Copy every line from the data below in which the string "next" can be found.

□ □ □

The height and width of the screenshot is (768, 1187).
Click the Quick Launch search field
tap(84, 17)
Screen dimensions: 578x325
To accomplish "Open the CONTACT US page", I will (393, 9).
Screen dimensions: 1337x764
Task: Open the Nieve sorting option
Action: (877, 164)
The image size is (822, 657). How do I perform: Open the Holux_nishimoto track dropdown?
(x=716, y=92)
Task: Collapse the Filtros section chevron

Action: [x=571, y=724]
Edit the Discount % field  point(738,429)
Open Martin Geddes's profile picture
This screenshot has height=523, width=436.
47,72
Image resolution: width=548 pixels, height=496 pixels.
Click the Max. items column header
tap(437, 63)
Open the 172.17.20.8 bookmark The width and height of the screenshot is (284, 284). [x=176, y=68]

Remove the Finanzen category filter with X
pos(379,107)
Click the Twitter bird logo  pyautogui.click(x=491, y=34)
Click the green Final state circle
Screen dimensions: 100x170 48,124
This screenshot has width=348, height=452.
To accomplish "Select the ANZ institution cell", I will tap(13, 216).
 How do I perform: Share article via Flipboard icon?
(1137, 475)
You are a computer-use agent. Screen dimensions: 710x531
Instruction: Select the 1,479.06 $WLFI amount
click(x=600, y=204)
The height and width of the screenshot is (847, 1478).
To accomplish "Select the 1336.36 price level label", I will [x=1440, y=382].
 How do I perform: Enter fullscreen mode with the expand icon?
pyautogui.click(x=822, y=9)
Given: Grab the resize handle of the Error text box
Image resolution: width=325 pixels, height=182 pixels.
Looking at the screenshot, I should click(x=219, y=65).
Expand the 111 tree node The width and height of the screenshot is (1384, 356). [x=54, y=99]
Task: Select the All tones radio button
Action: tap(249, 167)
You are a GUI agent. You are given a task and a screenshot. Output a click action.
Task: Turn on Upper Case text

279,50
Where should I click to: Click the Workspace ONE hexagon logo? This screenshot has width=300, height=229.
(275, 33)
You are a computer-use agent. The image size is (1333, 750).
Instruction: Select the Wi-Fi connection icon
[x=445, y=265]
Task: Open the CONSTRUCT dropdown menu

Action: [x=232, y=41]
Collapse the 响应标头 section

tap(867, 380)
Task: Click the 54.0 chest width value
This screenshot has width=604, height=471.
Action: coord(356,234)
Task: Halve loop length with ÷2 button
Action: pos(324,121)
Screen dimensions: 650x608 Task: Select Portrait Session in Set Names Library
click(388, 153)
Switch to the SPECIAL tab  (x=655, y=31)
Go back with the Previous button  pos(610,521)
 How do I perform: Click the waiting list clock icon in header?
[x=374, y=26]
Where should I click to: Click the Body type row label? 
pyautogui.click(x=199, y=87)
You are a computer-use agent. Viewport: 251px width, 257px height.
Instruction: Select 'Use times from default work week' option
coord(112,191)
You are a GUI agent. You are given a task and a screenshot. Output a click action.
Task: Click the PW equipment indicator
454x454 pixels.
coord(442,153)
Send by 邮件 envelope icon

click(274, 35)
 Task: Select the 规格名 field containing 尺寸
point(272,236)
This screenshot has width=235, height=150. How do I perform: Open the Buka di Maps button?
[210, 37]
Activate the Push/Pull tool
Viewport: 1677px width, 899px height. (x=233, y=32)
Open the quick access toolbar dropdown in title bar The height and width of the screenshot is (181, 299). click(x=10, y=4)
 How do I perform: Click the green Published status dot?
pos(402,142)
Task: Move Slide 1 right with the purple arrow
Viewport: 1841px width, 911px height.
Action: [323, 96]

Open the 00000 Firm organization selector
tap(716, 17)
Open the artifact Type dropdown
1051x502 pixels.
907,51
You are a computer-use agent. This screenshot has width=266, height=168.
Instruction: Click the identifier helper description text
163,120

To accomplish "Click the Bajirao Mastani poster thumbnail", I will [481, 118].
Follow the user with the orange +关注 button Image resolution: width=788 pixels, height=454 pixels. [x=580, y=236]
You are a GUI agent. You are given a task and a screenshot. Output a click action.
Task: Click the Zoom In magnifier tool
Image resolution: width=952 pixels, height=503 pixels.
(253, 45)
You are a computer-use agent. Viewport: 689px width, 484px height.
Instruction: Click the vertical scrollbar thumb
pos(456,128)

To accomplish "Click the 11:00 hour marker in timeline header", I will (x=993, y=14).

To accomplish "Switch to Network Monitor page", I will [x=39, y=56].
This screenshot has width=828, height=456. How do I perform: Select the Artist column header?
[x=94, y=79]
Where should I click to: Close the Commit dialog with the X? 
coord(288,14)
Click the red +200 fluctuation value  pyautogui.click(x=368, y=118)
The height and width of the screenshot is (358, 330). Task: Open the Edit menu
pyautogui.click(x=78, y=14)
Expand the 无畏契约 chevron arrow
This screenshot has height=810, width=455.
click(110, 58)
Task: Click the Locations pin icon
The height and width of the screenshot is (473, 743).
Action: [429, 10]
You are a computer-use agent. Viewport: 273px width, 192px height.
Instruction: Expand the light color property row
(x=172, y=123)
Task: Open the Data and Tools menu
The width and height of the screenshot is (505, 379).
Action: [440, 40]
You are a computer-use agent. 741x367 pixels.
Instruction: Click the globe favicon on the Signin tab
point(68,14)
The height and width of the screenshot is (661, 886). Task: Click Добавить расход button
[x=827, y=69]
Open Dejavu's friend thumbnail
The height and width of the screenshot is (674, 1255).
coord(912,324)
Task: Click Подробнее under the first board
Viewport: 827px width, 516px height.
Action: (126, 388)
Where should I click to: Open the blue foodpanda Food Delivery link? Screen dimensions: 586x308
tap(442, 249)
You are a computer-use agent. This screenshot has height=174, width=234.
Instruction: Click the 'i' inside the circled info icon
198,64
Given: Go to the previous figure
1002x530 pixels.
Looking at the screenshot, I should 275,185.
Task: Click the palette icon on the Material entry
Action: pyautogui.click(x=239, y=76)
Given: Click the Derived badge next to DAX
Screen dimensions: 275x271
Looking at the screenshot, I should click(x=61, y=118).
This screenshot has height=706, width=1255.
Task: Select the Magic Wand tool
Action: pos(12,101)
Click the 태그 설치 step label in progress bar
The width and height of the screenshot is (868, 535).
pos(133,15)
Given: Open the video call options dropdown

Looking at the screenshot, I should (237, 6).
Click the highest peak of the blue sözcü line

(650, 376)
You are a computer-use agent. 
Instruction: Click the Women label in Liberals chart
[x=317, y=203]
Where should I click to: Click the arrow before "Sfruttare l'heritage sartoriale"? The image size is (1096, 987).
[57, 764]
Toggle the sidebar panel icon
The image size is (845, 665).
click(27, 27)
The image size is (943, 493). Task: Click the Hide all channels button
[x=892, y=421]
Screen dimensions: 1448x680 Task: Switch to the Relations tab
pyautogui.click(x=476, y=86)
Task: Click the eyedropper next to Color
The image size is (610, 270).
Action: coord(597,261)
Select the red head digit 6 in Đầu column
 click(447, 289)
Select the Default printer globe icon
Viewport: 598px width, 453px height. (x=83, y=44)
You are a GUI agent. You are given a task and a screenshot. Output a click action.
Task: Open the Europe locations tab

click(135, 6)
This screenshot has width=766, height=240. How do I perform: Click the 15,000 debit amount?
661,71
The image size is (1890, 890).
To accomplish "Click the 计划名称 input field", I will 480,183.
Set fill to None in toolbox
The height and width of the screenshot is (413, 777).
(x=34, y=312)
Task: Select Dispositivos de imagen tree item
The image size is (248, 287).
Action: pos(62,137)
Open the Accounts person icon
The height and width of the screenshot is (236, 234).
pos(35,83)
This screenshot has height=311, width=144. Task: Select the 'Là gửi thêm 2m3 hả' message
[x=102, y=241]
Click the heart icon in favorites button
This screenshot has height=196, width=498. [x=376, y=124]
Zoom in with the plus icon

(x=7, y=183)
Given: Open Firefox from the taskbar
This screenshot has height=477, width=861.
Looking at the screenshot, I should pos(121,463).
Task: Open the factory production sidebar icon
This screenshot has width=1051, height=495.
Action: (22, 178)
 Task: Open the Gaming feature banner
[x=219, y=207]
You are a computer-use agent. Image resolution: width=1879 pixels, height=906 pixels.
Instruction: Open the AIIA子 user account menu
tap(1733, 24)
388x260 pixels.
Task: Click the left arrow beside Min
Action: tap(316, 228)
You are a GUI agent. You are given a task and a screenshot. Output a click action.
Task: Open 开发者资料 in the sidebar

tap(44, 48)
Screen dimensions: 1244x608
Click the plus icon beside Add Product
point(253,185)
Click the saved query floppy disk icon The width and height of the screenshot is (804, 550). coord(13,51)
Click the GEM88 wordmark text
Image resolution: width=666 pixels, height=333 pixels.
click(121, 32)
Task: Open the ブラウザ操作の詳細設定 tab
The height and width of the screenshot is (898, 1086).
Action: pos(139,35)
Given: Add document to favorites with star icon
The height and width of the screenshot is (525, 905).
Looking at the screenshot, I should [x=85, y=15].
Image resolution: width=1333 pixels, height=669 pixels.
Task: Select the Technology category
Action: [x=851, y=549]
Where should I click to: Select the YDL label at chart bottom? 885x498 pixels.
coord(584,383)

□ □ □

■ RESULT:
Given: Click the Derived badge next to DAX
Task: Click the eyedropper next to Color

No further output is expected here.